Yellowstone volcano latest: Idaho quake tremors spark concern over Supervolcano eruption | Science | News

Yellowstone volcano latest: Idaho quake tremors spark concern over Supervolcano eruption | Science | News

The beach in question was along Stanley Lake and despite the earthquake taking place on March 31, the after-effects are still occurring. Although the earthquake has already swept through the US state, it appears as though Idaho hasn’t stopped shaking. It may not be the largest earthquake, but it’s certainly the second largest earthquake to hit Idaho, according to the Idaho Statesman.

USGs Volcanoes updated concerned followers on Twitter about Yellowstone Volcano last night.

They said: “The Idaho quakes are aftershocks of the March 31 M6.5 tectonic earthquake related to extension of the western USA. Nothing at all to do with Yellowstone.”

This was in response to the question: “With #Idaho still trembling, could you activate the Supervolcano in #Yellowstone?”

Since the last quake, the Idaho state has been experiencing a string of aftershocks.

Some of these aftershocks as well, registering as high as 4.8 on the Richter scale.

Unfortunately for residents, the after-effects has been so severe that a popular beach has sunk underwater.

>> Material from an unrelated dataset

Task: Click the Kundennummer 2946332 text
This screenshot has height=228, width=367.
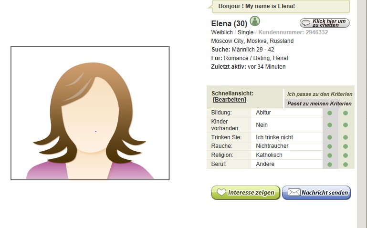Action: [293, 32]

This was supposed to be along Stanley Lake in the Sawtooth National Recreation Area has sunk into the water.

READ MORE: Why researcher fears volcanic chain reaction could mark doomsday

A number of scientists are under the impression that the Sawtooth Fault is longer than assumed.

According to Popular Mechanics, others suspect the fault is full-on taking advantage of openings in Earth’s crust and is slowly proceeding northward.

The recent earthquake could have been caused by a jump in energy between the fault.

As earthquakes that occur a long way from tectonic plate boundaries may actually be persistent aftershocks from bigger quakes from a distant past.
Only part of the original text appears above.